Data to use:

========================================================================

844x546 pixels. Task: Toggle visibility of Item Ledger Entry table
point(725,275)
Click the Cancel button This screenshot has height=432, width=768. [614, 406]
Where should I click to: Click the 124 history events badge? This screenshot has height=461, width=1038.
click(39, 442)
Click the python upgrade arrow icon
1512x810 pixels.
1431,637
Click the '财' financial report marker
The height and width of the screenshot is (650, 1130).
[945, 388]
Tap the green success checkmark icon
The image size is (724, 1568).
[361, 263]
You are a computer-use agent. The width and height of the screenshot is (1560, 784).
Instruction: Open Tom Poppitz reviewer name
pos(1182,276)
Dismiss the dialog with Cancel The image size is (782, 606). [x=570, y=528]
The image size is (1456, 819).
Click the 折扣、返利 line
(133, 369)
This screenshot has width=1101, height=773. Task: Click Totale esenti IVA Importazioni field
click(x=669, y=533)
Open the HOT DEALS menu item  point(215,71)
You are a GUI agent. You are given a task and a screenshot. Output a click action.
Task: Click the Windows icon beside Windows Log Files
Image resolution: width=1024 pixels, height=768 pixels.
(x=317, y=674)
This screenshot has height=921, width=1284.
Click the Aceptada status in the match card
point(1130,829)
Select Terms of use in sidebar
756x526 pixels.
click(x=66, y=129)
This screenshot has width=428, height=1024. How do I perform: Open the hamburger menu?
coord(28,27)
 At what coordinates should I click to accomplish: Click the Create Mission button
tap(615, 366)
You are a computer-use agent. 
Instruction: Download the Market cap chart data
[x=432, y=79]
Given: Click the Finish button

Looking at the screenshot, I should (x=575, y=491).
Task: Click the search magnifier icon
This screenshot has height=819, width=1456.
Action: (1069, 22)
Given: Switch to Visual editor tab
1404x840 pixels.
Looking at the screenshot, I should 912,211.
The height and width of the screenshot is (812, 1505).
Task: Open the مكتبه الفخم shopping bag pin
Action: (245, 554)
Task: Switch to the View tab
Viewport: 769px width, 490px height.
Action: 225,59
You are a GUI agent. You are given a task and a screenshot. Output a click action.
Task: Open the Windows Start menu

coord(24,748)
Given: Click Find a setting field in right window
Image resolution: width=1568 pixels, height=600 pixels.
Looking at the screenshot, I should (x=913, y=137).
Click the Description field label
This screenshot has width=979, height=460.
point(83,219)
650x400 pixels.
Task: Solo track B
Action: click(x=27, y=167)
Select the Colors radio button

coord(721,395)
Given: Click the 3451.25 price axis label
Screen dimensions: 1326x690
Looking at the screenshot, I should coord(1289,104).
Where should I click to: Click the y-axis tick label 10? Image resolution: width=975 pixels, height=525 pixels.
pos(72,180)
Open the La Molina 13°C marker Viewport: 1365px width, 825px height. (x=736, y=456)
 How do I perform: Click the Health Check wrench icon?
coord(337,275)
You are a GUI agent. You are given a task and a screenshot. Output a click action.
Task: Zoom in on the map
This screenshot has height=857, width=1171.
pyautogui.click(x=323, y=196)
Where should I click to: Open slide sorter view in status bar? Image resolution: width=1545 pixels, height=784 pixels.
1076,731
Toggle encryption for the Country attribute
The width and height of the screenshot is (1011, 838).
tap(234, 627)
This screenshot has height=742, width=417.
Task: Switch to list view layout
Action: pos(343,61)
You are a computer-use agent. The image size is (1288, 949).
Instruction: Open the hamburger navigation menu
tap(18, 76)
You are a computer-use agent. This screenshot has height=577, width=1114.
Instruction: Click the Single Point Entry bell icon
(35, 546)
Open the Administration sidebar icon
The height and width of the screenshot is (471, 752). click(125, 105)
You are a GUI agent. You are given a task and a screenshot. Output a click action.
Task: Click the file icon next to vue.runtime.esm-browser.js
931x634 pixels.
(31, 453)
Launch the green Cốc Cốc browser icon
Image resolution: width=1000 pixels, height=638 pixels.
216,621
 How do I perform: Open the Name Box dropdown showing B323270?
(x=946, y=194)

========================================================================

Work required:
Show every line above in which the word "browser" appears.

Exercise solution:
Task: Click the file icon next to vue.runtime.esm-browser.js
Launch the green Cốc Cốc browser icon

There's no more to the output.